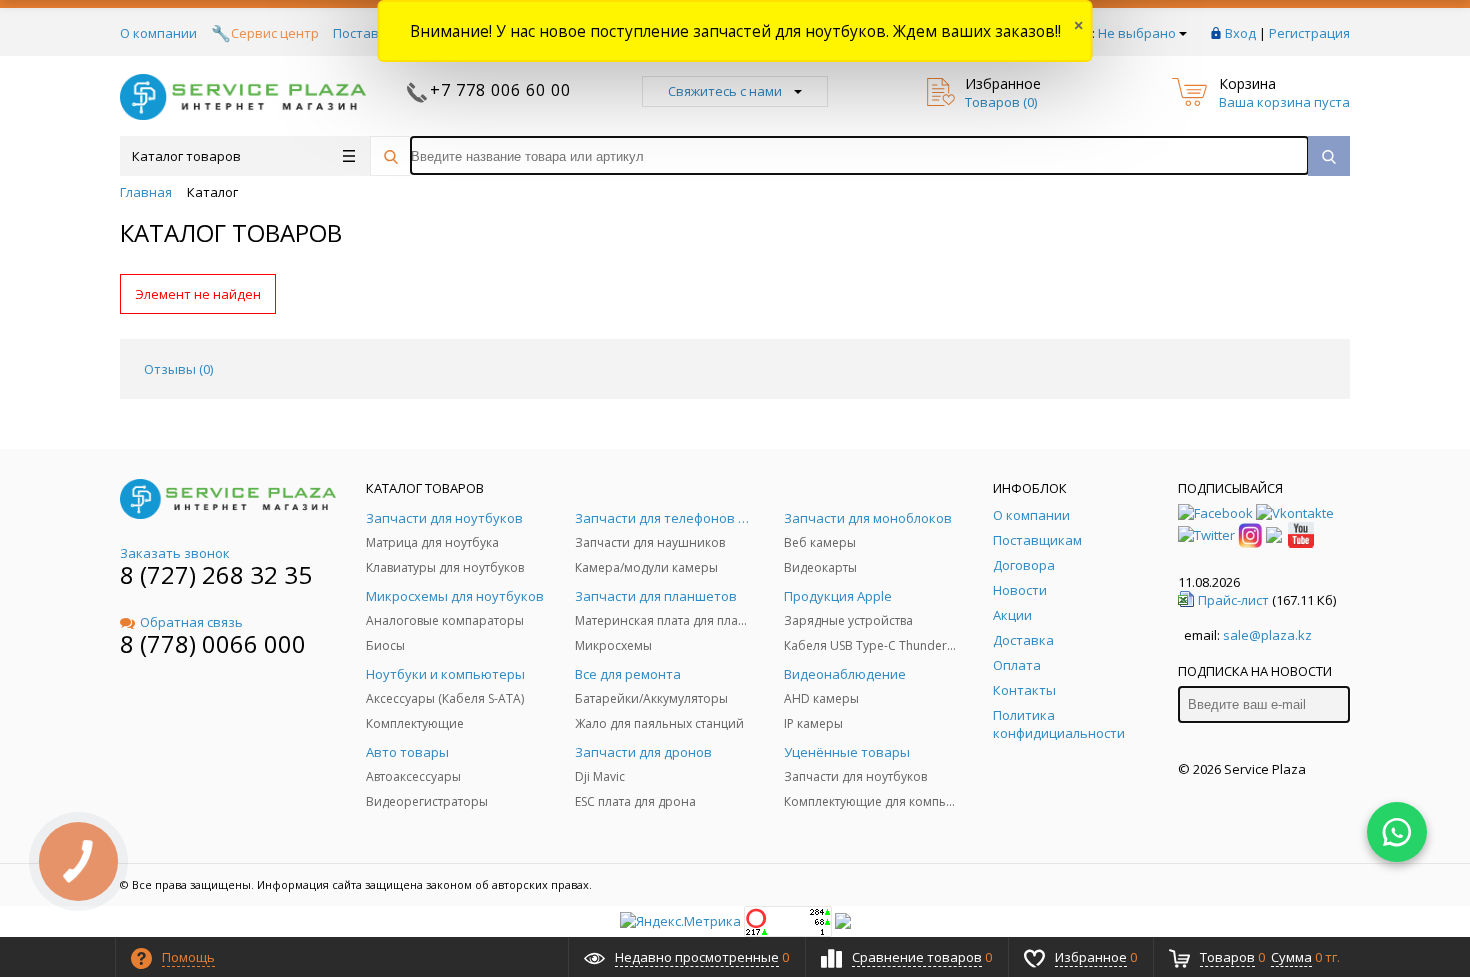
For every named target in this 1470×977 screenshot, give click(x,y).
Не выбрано (1137, 33)
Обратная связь (191, 622)
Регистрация (1309, 33)
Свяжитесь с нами (725, 91)
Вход (1240, 33)
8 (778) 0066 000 (213, 643)
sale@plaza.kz (1267, 635)
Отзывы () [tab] (178, 369)
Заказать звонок (175, 553)
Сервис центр (275, 33)
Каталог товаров (186, 156)
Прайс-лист (1233, 600)
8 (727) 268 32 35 (216, 574)
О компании (158, 33)
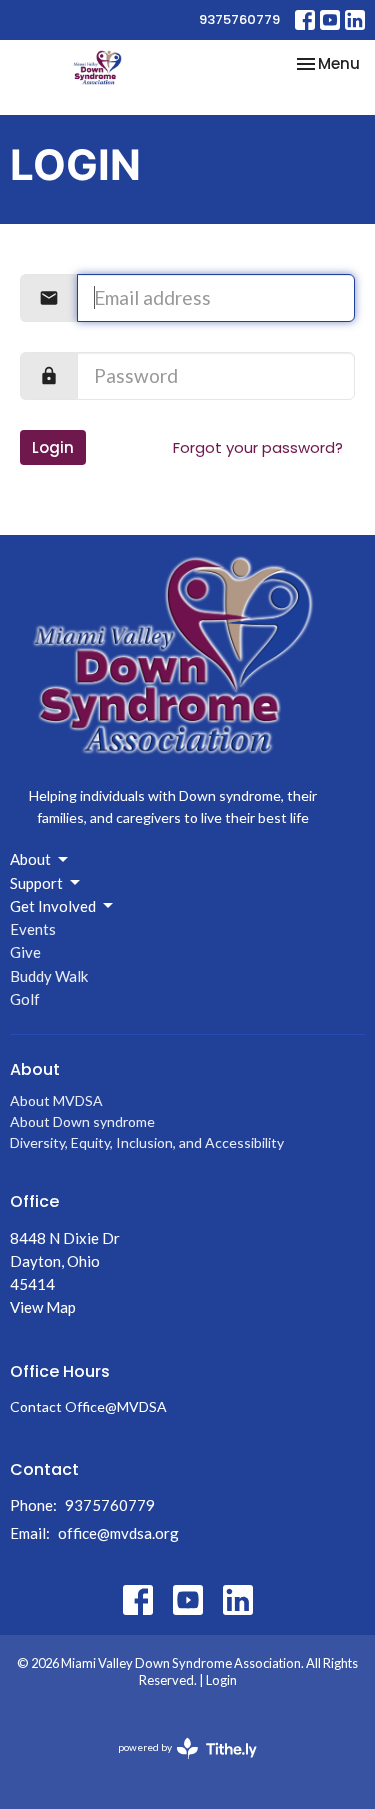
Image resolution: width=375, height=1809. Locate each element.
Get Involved (53, 906)
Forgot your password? (258, 447)
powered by (177, 1764)
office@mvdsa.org (118, 1533)
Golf (25, 999)
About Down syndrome (82, 1121)
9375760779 (239, 19)
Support (36, 883)
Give (25, 952)
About (30, 859)
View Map (43, 1307)
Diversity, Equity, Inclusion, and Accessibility (147, 1142)
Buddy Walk (49, 976)
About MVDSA (56, 1100)
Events (33, 929)
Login (53, 447)
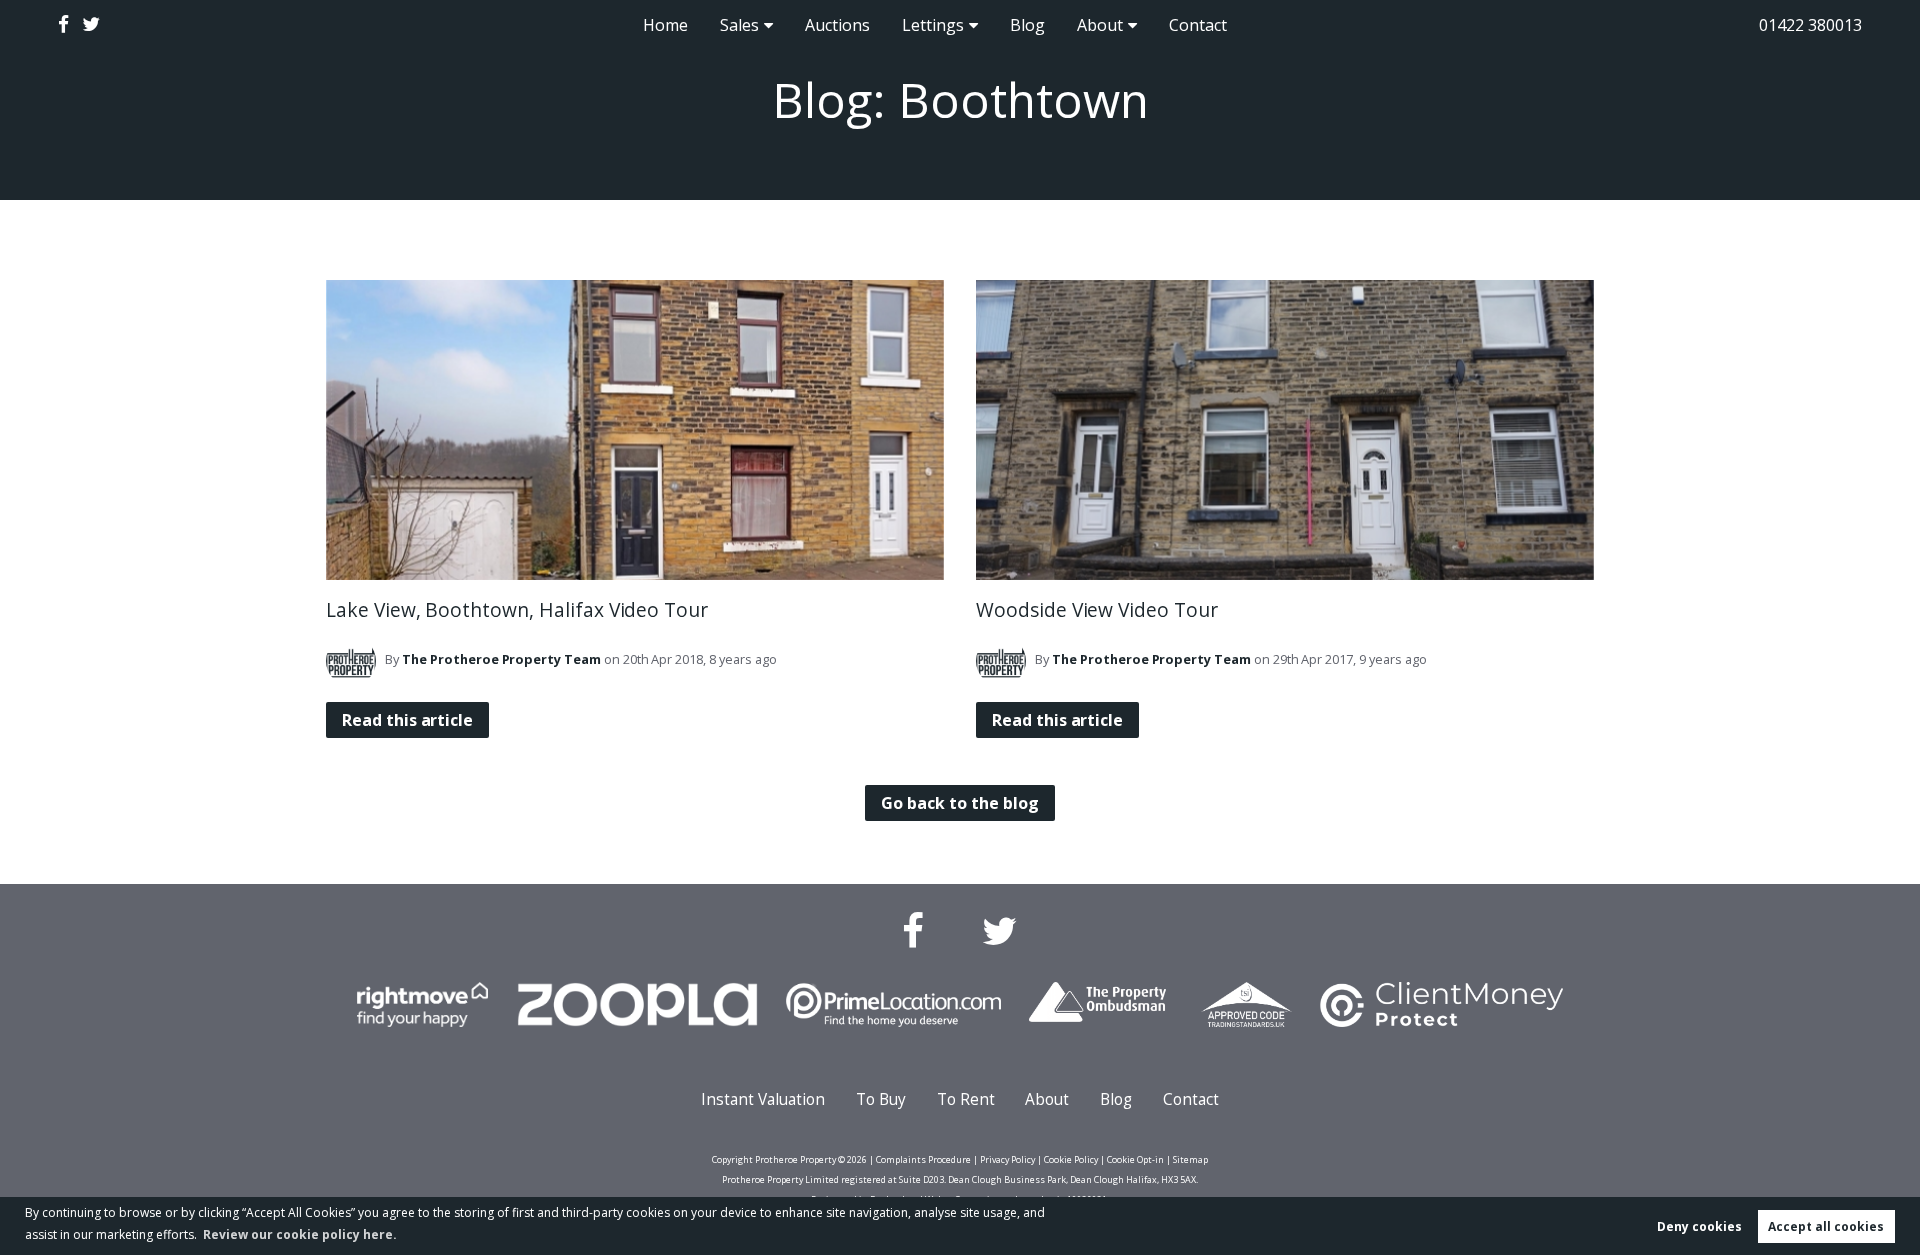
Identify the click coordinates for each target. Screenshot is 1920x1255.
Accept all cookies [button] (1826, 1226)
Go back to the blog (959, 803)
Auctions (837, 25)
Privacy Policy (1007, 1159)
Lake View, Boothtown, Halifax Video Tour (517, 609)
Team (501, 659)
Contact (1198, 25)
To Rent (966, 1099)
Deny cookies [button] (1699, 1226)
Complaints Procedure (923, 1159)
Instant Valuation (763, 1099)
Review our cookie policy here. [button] (300, 1234)
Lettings (933, 25)
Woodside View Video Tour (1097, 609)
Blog (1027, 25)
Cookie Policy (1071, 1159)
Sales (739, 25)
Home (665, 25)
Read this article (407, 720)
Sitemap (1190, 1159)
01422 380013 (1810, 25)
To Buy (881, 1099)
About (1100, 25)
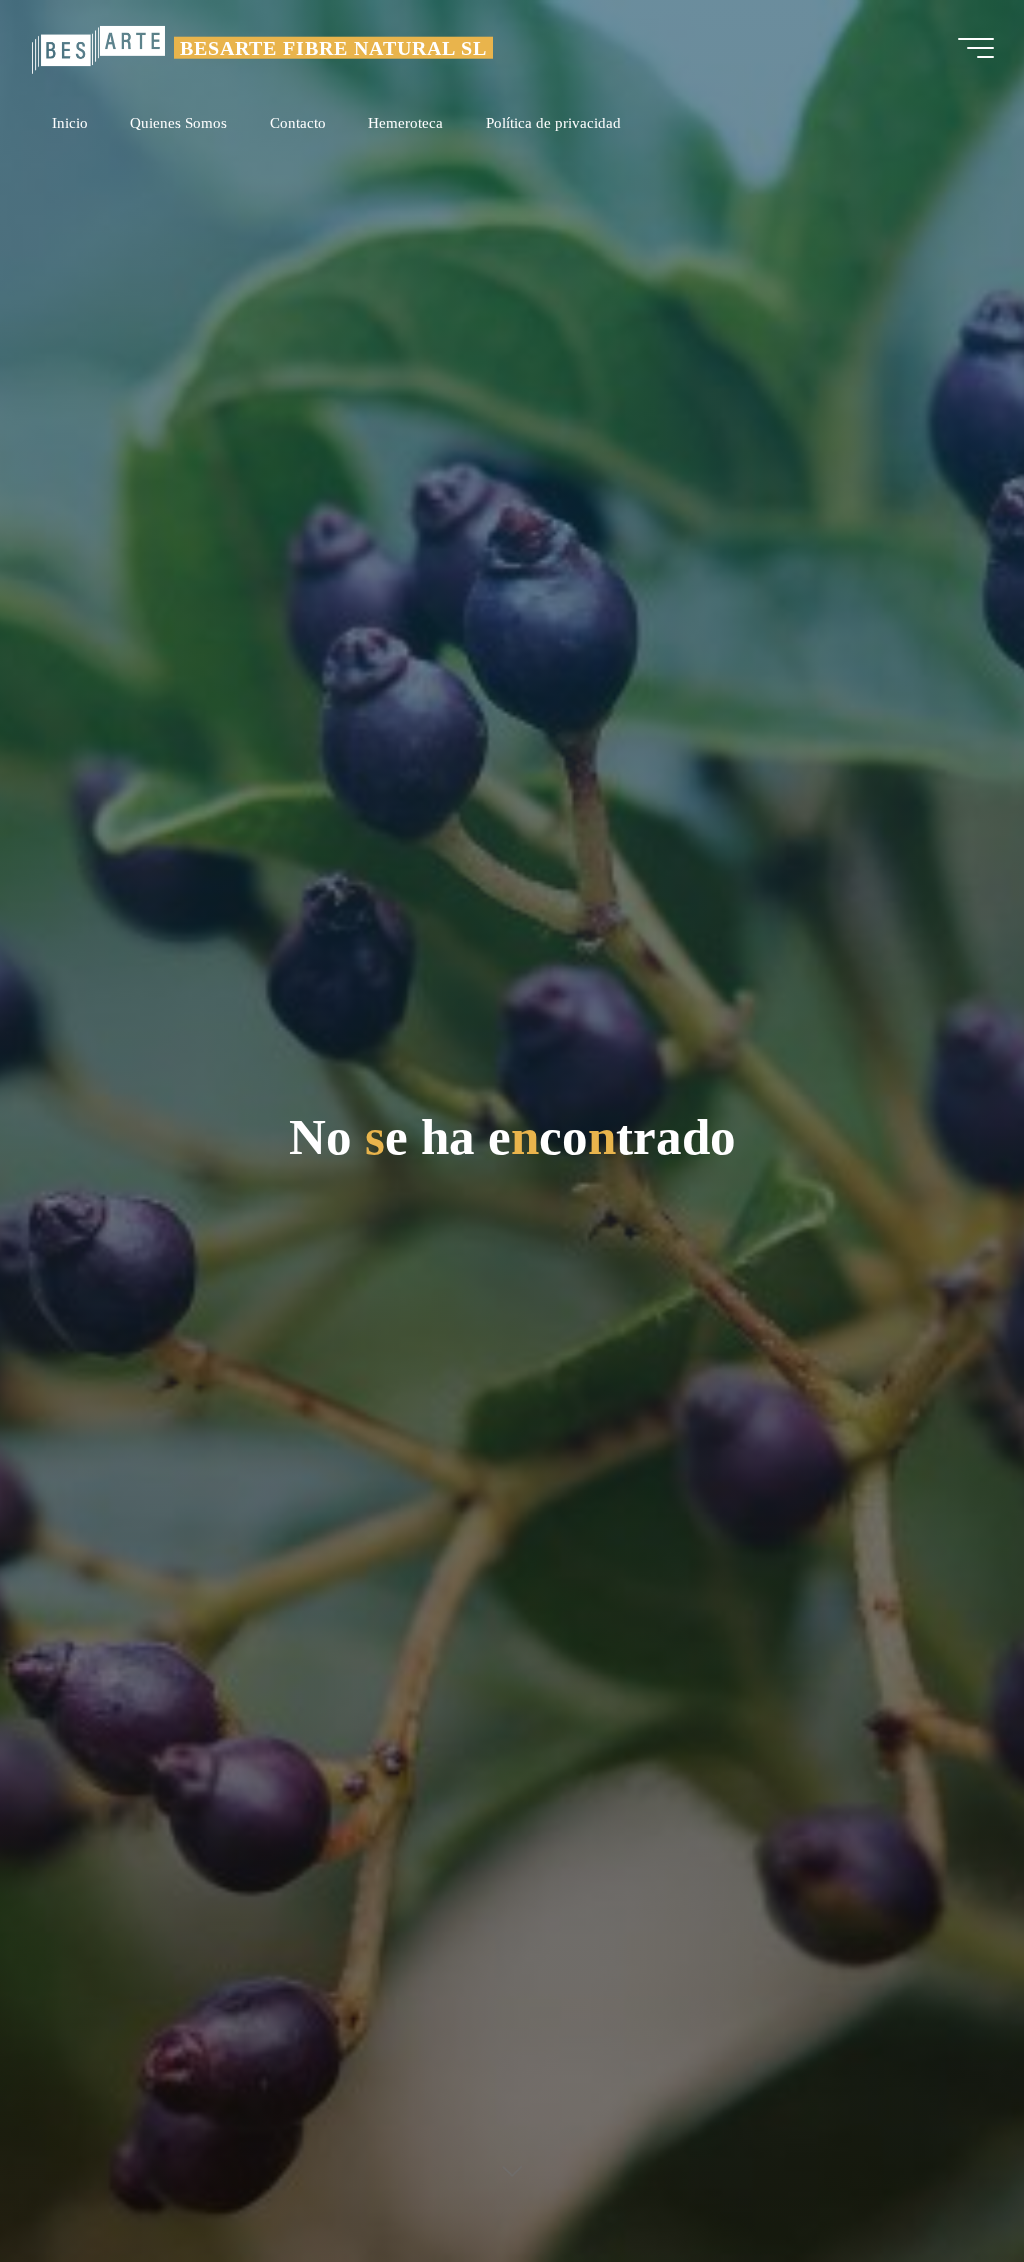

_ _ _ _ _

## WHAT IS EXPECTED
Your answer should be only a number: how many lines in the records hold the word "Video".

## SOLUTION FOR THIS EXERCISE
2